Apples, Ripe and Rosy, Sir eBook

This eBook from the Gutenberg Project consists of approximately 200 pages of information about Apples, Ripe and Rosy, Sir.

Apples, Ripe and Rosy, Sir eBook

This eBook from the Gutenberg Project consists of approximately 200 pages of information about Apples, Ripe and Rosy, Sir.

To Abby belonged the welcome charge of keeping the oratory in order; while Larry always managed to have a few flowers for his vase, even if they were only dandelions or buttercups.  He and his sister differed about the placing of this offering.

“What a queer boy you are!” said Abby to him one day.  “Your vase has a pretty wild rose painted on it, yet you always set it with the plain side out.  Nobody’d know it was anything but a plain white vase.  You ought to put it round this way,” she added, turning it so that the rose would show.

“No, I won’t!” protested Larry, twisting it back again.  “The prettiest side ought to be toward the Blessed Virgin.”

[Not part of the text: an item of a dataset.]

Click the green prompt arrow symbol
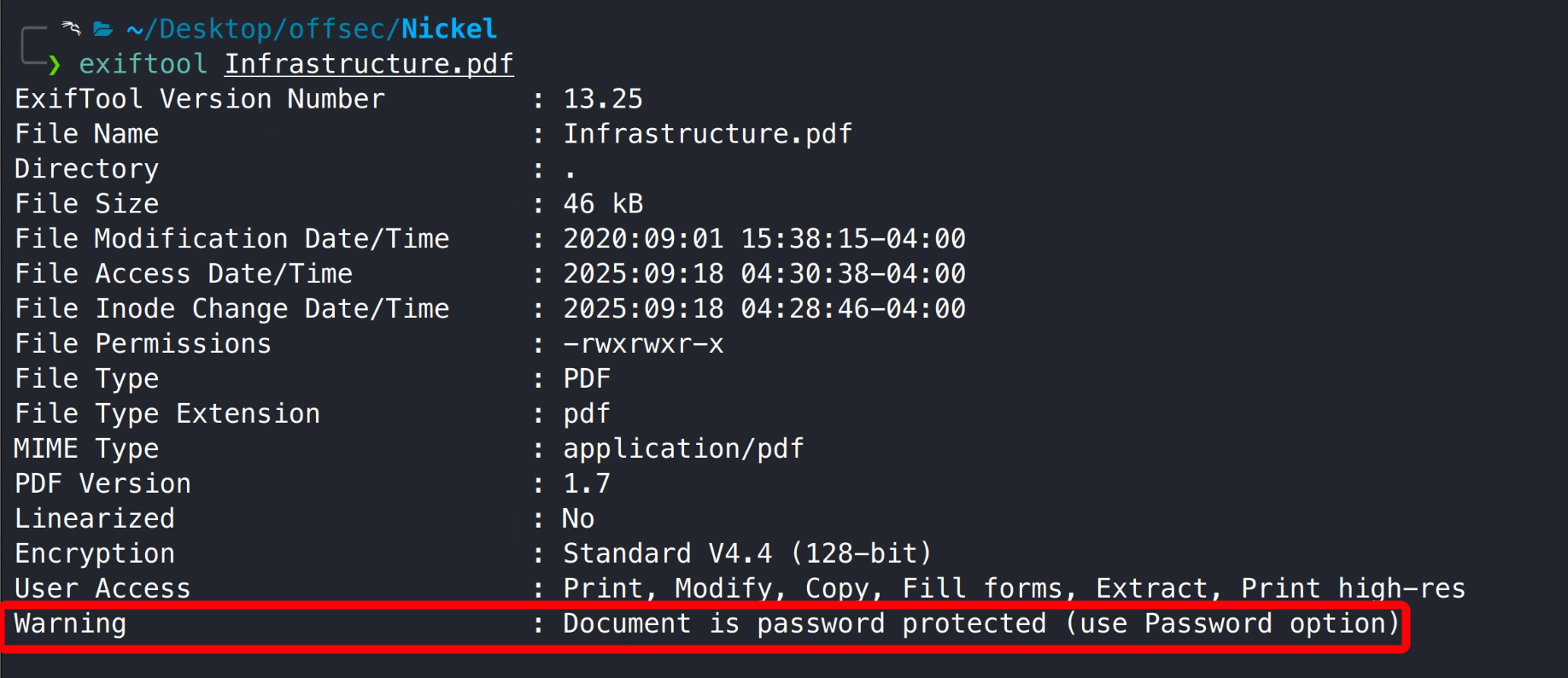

“Oh—­well—­to be sure, in one way!” began Abby.  “But, then, the shrine is all for her, and this is only a statue.  What difference does it make which side of the vase is toward a statue?  And it looks so funny to see the wrong side turned to the front.  Some day we’ll be bringing Annie Conwell and Jack Tyrrell, and some of mother’s friends, up here; and just think how they’ll laugh when they see it.”

Larry flushed, but he answered firmly:  “I don’t care!—­the prettiest side ought to be toward the Blessed Virgin.”

“But it is only a statue!” persisted Abby, testily.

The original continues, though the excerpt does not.